---------- RECORDS FOR PROCESSING ----------

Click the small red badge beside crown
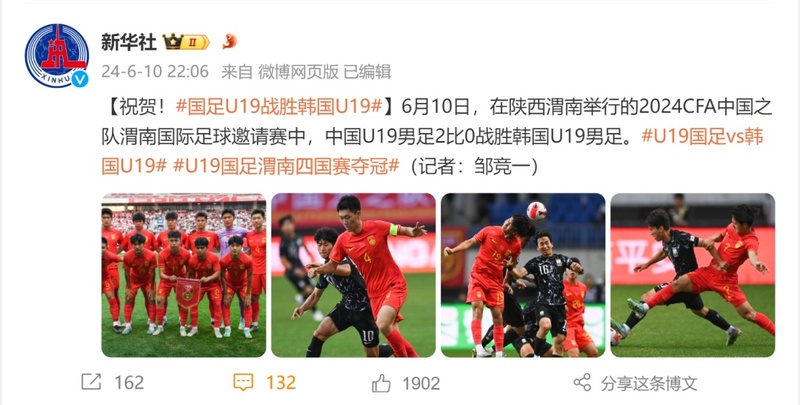 coord(230,42)
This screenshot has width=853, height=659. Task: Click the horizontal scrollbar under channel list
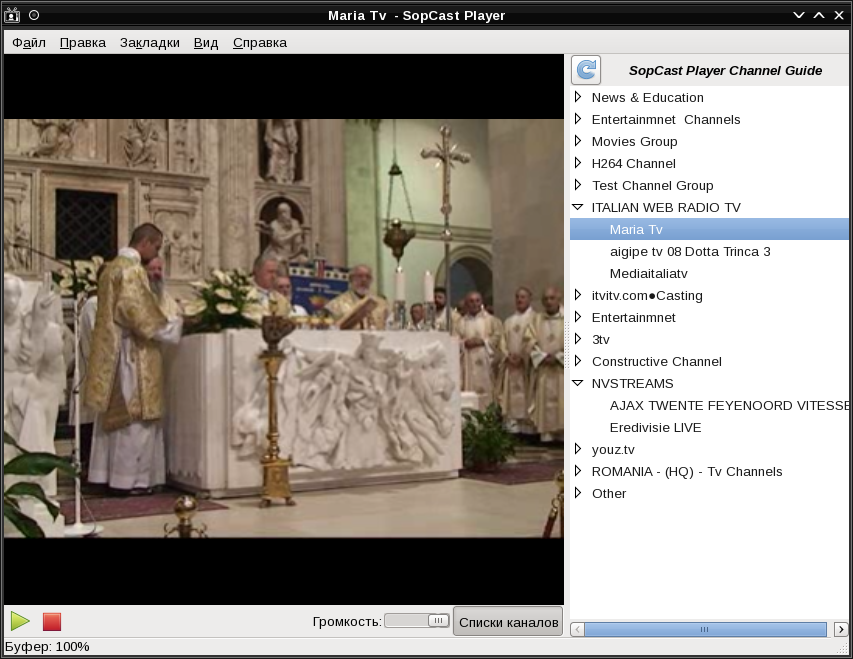pyautogui.click(x=705, y=630)
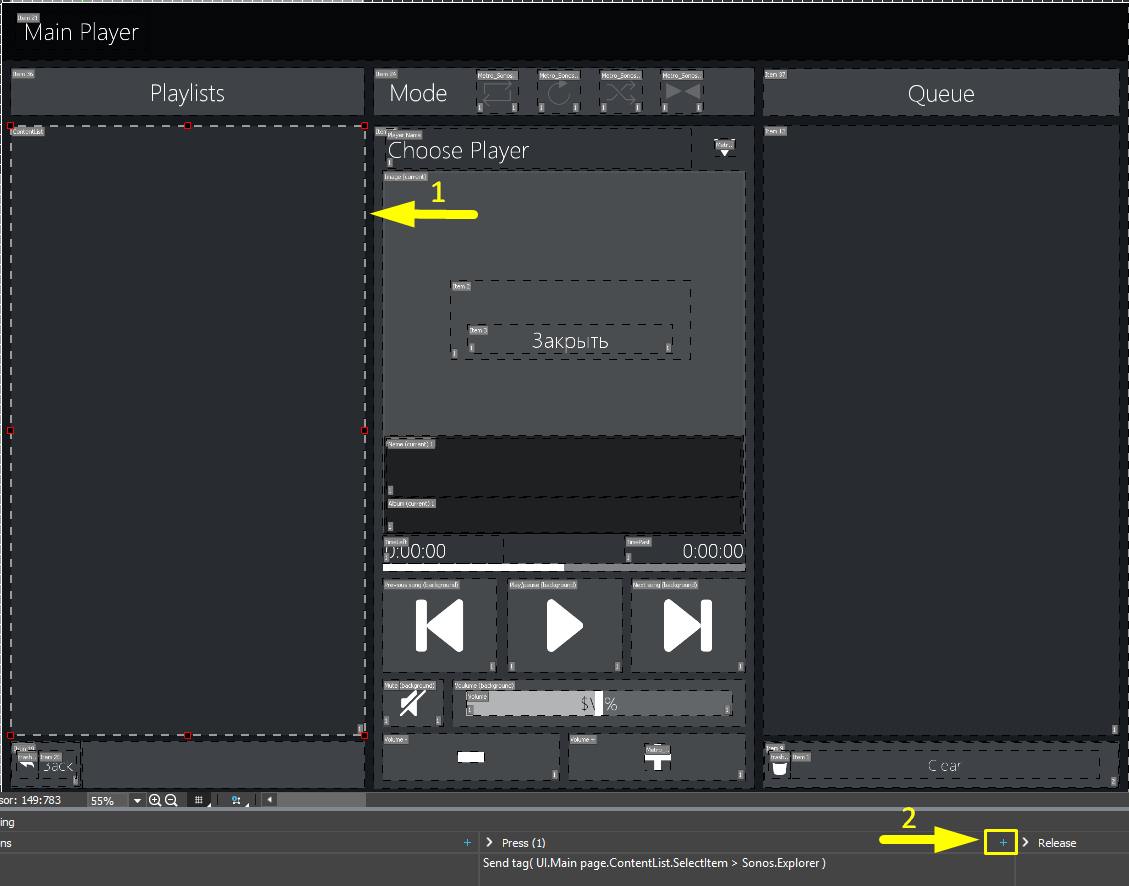Open the zoom level dropdown showing 55%
The height and width of the screenshot is (886, 1129).
(135, 800)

----------

The expected output is each entry given again word for word, with pictures dropped.

Click the small red badge beside crown
 coord(230,42)
This screenshot has width=853, height=659. Task: Click the horizontal scrollbar under channel list
pyautogui.click(x=705, y=630)
Open the zoom level dropdown showing 55%
The height and width of the screenshot is (886, 1129).
(135, 800)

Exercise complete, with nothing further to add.